▸ Tasks and exercises:
**a)** According to the buffer flags passage, what do "flush" and "invalidate" specify?
**b)** List every flag name or flag name pattern written out in the buffer flags passage.
**c)** Reproduce the buffer flags passage from "Buffer flags come" up to and including "DSPQUEUE_BUFFER_(FLUSH|INVALIDATE)_(SENDER|RECIPIENT)", changing "debugging" to "troubleshooting".

▸ Given passage:
────────────────
Buffer flags come in two categories: Changes to buffer reference count and buffer cache maintenance operations:
-
DSPQUEUE_BUFFER_FLAG_REF
andDSPQUEUE_BUFFER_FLAG_DEREF
are used to add or remove a reference to a buffer. Using them is not mandatory, but can help debugging if a client accidentally attempts to unmap a buffer that is still being used. -
DSPQUEUE_BUFFER_(FLUSH|INVALIDATE)_(SENDER|RECIPIENT)
are used to instruct thedspqueue
framework to perform cache maintenance on the buffer as part of processing the packet. "Sender" and "recipient" refer to the sender and recipient of the specific packet (CPU or DSP depending on communication direction); "flush" and "invalidate" specify the type of cache maintenance to perform (flush/clean or invalidate). On devices with I/O coherency support the framework will automatically skip cache maintenance operations where possible, so clients should always specify the operations needed assuming CPU and DSP caches are not coherent.
────────────────
Raw entries:
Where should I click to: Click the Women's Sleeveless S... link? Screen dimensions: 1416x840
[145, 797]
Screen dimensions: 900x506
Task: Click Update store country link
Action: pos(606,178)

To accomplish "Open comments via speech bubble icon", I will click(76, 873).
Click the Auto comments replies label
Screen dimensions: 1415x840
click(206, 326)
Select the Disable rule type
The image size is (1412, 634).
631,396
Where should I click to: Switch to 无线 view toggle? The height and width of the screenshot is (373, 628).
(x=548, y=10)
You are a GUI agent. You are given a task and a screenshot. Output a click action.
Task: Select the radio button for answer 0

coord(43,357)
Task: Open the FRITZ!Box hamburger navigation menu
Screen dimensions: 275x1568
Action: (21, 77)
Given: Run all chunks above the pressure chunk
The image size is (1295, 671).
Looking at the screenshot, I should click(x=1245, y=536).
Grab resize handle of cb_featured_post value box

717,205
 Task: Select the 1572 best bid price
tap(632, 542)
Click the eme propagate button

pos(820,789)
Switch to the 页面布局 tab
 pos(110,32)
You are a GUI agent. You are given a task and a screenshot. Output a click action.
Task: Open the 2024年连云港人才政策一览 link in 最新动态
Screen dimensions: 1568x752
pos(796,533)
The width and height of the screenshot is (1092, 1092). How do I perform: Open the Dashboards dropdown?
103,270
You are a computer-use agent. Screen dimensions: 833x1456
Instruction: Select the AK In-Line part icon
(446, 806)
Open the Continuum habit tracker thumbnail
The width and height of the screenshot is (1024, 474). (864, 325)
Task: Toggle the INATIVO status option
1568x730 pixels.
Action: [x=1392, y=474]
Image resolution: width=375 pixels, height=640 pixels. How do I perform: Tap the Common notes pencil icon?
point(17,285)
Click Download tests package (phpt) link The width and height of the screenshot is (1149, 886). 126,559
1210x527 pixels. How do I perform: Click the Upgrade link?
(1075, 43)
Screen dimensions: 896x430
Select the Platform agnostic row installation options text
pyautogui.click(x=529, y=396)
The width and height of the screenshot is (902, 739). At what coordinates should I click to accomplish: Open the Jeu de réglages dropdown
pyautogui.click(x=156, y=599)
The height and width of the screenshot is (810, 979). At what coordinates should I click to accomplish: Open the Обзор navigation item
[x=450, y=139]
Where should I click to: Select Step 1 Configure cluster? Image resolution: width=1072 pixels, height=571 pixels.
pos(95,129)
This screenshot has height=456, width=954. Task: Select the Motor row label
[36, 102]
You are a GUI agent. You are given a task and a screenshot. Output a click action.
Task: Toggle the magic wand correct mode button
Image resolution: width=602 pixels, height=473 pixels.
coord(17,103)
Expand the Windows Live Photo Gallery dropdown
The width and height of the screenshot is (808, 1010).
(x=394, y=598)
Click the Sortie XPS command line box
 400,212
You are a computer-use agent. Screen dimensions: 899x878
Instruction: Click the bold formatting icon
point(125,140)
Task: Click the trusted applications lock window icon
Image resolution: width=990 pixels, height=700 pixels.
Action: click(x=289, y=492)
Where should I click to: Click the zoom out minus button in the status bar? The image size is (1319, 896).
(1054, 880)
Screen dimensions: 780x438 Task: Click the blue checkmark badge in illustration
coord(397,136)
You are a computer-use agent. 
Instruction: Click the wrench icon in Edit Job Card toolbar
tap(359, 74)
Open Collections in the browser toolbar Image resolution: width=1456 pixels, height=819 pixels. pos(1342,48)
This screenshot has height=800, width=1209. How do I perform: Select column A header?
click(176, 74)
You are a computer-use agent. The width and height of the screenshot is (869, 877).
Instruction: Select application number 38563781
────────────────
▸ Answers for the exercise:
**a)** They specify the type of cache maintenance to perform (flush/clean or invalidate).

**b)**
- DSPQUEUE_BUFFER_FLAG_REF
- DSPQUEUE_BUFFER_FLAG_DEREF
- DSPQUEUE_BUFFER_(FLUSH|INVALIDATE)_(SENDER|RECIPIENT)

**c)**
Buffer flags come in two categories: Changes to buffer reference count and buffer cache maintenance operations:
-
DSPQUEUE_BUFFER_FLAG_REF
andDSPQUEUE_BUFFER_FLAG_DEREF
are used to add or remove a reference to a buffer. Using them is not mandatory, but can help troubleshooting if a client accidentally attempts to unmap a buffer that is still being used. -
DSPQUEUE_BUFFER_(FLUSH|INVALIDATE)_(SENDER|RECIPIENT)